Uma carreira, segundo ele, acima de qualquer expectativa. “Tudo valeu a pena, não me arrependo de nada e o vôlei só me deu amigos. Nem nos mais belos sonhos eu imaginaria que seria assim.”
A primeira medalha olímpica e o título da Superliga de 2009, na qual foi eleito o melhor da competição, foram especialmente simbólicos. Nada, porém, se compara à conquista na Olimpíada do Rio após a frustração vivida na decisão do ouro em Londres, quando o Brasil abriu 2 sets a 0 sobre a Rússia e sofreu a virada.
“Foi o pior momento, estávamos bem, e uma medalha de prata no Brasil é o sinônimo de derrota”, recorda. “Aquilo machucou, saí frustrado, esgotado psicologicamente.”
Apesar de ter deixado a seleção após aquele revés, com a iminência da Olimpíada no Brasil e o pedido do filho mais velho, Marlon, Serginho resolveu tentar mais uma vez e se colocou à disposição de Bernardinho.
A história terminou não apenas com o ouro -o Brasil bateu a Itália por 3 a 0 na final-, mas também com ele eleito o melhor da modalidade nos Jogos em casa. O jogador chorou copiosamente ao receber a medalha no Maracanãzinho e foi jogado ao alto pelos companheiros, enquanto o público gritava seu nome.
“Não tem como não lembrar da conquista no Rio de Janeiro, coroou uma geração que lutou muito”, afirma.
Depois da aposentadoria na seleção, Serginho continuou jogando na Superliga. Pôde vestir a camisa do Corinthians e nesta última temporada defendia o Vôlei Ribeirão -sua última partida foi uma vitória por 3 a 2 sobre o Minas.

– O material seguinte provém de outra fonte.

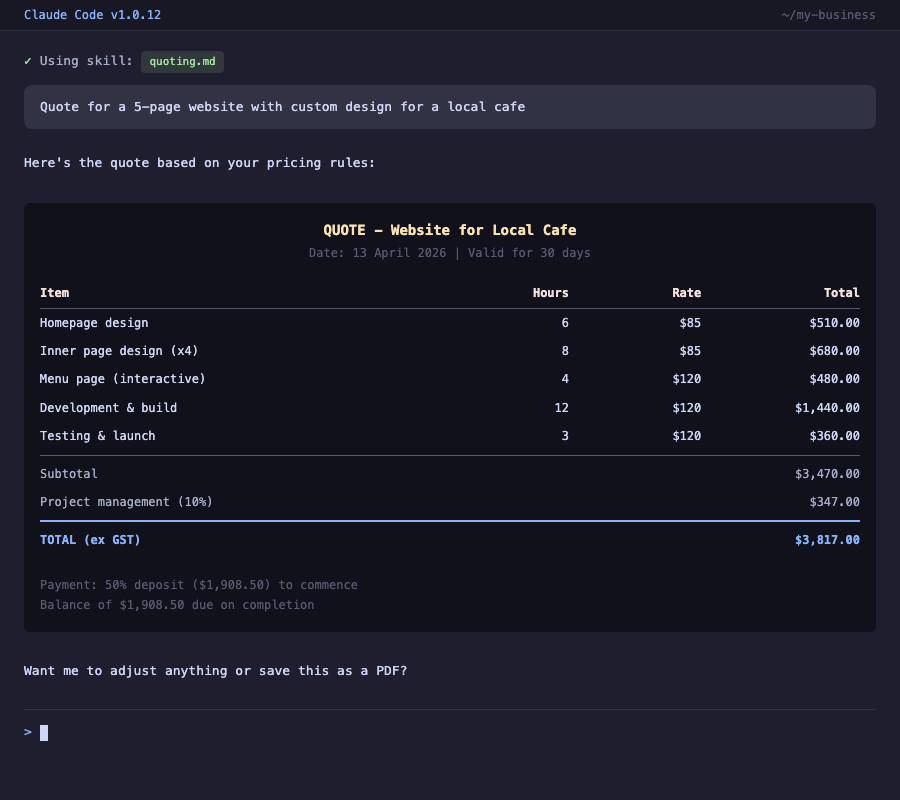Click the terminal prompt input field
900x800 pixels.
[x=449, y=732]
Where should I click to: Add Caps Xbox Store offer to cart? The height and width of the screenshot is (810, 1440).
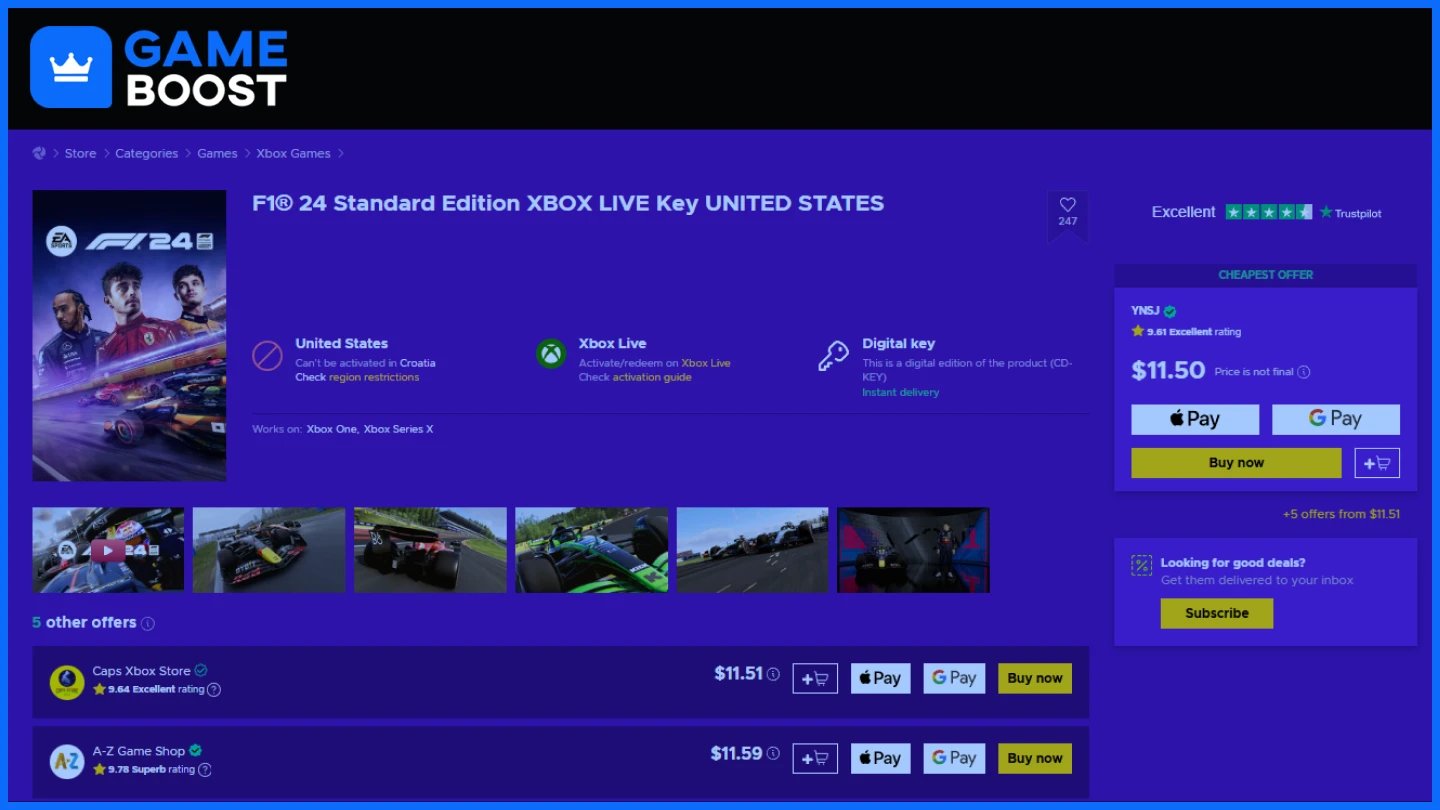815,678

O jogador, nascido em Diamante do Norte (PR) e criado no bairro de Pirituba, na zona norte de São Paulo, está no seu haras em Jarinu, no interior paulista.
O momento, segundo ele, é de aproveitar a família, além de continuar à frente da Instituto Serginho 10, que oferece aulas de reforço escolar e escolinha de vôlei e sua versão adaptada, em Guarulhos, para quase 400 pessoas -crianças, adolescentes e adultos acima de 50 anos.

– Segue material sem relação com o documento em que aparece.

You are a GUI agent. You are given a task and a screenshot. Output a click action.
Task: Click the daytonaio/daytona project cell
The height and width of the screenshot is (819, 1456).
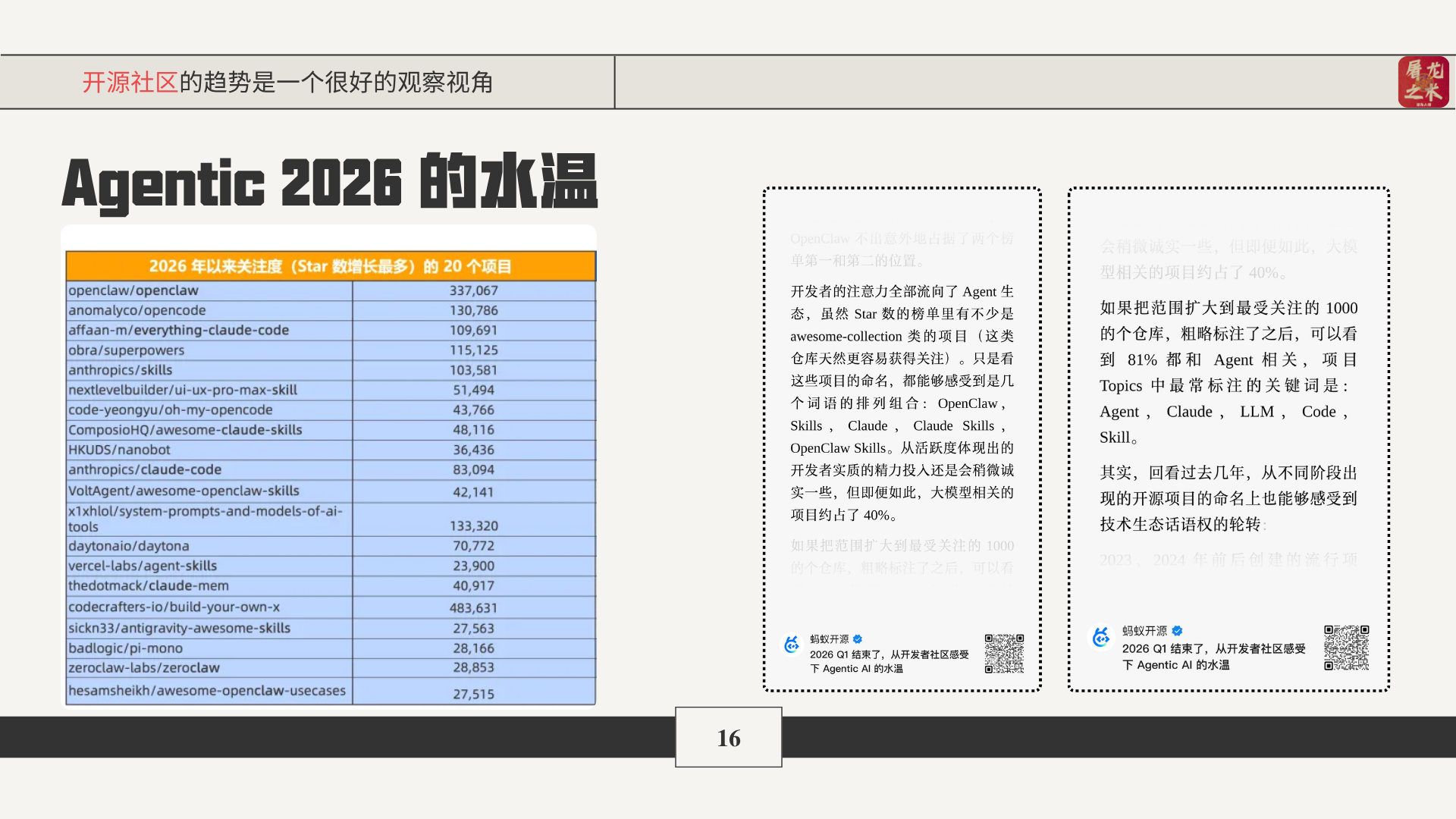[x=129, y=546]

“Muito cedo ainda para saber o que vou fazer, vamos esperar as coisas acontecerem e analisar convites. Quero, de alguma forma, transmitir o conhecimento que ganhei, seja dentro ou fora de quadra”, diz.
Diante da crise no vôlei, agora agravada pelo período da pandemia, Serginho demonstra preocupação com o futuro da modalidade no Brasil e considera inevitável a saída de atletas com proposta melhores para clubes europeus.
“Vamos perder muitos, e não só por conta da pandemia, isso já iria acontecer. Precisamos fazer no Brasil um movimento para o voleibol ser mais atrativo novamente”, afirma. “Essa situação poderá afetar, sim, a seleção à medida que os clubes vão perdendo força.”